Well, again, as with Alphabet, I think part of the situation is stocks have risen quite strongly
in the last month or so. And so, when you're...
you don't then exceed expectations, the shares give back some. That said, this was a big give
back with Microsoft down 6, 7 percent on Friday, going into Friday morning. And what really
is knocking the stock down is that the results, and more so than that, Microsoft's guidance
for the next quarter and the next year, let me restate that Microsoft's guidance for the next
quarter means you need to lower guidance basically for the next year. And that's why the stock is
down so much. But that said, the business is strong. Cloud is growing rapidly. And the company
looks on track for cloud to be about 33 percent of its business by 2020. It's made a great transition.
Everything is strong overall. And the shares are doing well overall the last three years.
33 percent of their business. I mean, I feel like Sussie and Adela basically just
launched the Microsoft Cloud business a year or so ago.
Things move fast in tech, Chris.
Apparently, they do. I think it says something about just how huge these companies are that on Friday, combined, fairly or unfairly, more than $30 billion in market cap, knocked off of these two companies combined.
Yeah, you know, so now Microsoft trades at a low 20s multiple to free cash flow. It's getting a lot more respect than it did three years ago. In fact, the last three years, the stock is up 26 percent annualized, crushing more than doubling the S&P. But we would probably all be surprised to hear that the last 10 years Microsoft has beat the S&P.
It's up 8 percent, almost 9 percent annualized compared to 7 percent for the market.

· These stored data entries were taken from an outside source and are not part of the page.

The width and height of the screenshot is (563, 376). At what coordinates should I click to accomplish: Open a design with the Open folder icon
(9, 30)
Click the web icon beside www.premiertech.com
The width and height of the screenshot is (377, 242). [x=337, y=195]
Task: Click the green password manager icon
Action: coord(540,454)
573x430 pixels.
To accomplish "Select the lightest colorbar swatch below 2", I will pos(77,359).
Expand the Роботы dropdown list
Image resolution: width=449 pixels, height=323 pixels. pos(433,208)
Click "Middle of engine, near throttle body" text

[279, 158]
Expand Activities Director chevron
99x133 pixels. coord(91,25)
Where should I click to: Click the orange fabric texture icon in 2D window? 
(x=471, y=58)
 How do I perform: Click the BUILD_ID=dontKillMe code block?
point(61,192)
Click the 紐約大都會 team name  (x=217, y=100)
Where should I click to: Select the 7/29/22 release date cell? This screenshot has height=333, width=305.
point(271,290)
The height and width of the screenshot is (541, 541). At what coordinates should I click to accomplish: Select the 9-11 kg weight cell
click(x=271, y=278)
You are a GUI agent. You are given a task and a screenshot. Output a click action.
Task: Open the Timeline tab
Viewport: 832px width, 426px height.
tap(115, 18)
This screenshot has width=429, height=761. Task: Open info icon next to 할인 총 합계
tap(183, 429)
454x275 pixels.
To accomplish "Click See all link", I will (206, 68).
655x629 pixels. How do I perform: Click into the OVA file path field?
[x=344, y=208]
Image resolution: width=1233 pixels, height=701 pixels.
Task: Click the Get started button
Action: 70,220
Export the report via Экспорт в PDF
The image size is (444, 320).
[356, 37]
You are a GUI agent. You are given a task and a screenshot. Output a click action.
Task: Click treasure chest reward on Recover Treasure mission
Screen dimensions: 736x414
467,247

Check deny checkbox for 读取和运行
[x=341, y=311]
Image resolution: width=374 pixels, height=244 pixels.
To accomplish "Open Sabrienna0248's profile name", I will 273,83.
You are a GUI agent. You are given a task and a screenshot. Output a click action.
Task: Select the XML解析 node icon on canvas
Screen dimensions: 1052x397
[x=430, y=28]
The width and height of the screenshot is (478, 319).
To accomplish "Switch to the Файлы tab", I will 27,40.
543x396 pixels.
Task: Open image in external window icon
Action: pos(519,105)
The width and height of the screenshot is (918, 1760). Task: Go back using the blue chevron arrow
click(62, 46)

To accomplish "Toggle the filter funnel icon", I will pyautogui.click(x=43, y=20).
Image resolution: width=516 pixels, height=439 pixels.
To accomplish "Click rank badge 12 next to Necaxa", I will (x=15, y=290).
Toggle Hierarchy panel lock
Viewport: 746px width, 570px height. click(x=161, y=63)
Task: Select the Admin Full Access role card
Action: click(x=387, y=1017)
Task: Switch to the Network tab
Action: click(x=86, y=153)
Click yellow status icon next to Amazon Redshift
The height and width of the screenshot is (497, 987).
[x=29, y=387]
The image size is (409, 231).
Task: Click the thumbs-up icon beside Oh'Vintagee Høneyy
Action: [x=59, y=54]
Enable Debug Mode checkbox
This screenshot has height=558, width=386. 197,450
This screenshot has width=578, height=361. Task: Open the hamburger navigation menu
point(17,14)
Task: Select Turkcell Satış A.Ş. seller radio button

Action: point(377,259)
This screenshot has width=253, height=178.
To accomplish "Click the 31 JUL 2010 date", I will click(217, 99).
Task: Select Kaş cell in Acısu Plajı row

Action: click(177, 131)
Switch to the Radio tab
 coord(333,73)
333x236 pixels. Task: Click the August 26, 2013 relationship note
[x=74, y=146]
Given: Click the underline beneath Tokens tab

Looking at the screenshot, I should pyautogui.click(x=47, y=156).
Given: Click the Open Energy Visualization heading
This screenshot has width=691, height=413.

And so even during its slow period, the last seven years prior, it's been strong in the
last three years, it's beat the market.
So kudos to Microsoft.
I think it's interesting to put Alphabet and Microsoft next to each other.
You just said it, Jeff, they trade for about the same multiple.
Maybe Microsoft's a little cheaper.
And yet I think Google or Alphabet, it's really going to probably double the growth rate of Microsoft,
I'd have to say over the next five years.
So that tells me, I feel like there's more value in that.
You like a little bit better.
Global same store sales rose 6% for Starbucks, but second quarter revenue was a little light
and guidance for the third quarter wasn't great.
Jason, a lot of companies would kill to have 6% cops.
I don't disagree.
I think the most impressive part about this business, really, today, it's kind of like Walt
Disney.
It just has so many different ways to succeed now.
And it's not all that long ago where we're kind of looking at Starbucks and thinking, maybe
the growth is kind of peaked out.
They're talking about building Starbucks is inside a Starbucks restaurant or restroom.
And obviously, there is a bit more to the world than just the domestic play here.
And I think they're starting to exploit that phenomenal growth in China, 18 percent sales
growth.
And it's really interesting to see the strategy there on a base of about 2,000 stores today
in China.
Schultz says they're going to build 500 stores per year for the next five years in the region.
And this is coming from perhaps the most educated CEO when it comes to China domestically here
of any CEO that I can really think about.
He travels to China quite a bit and really knows the market there.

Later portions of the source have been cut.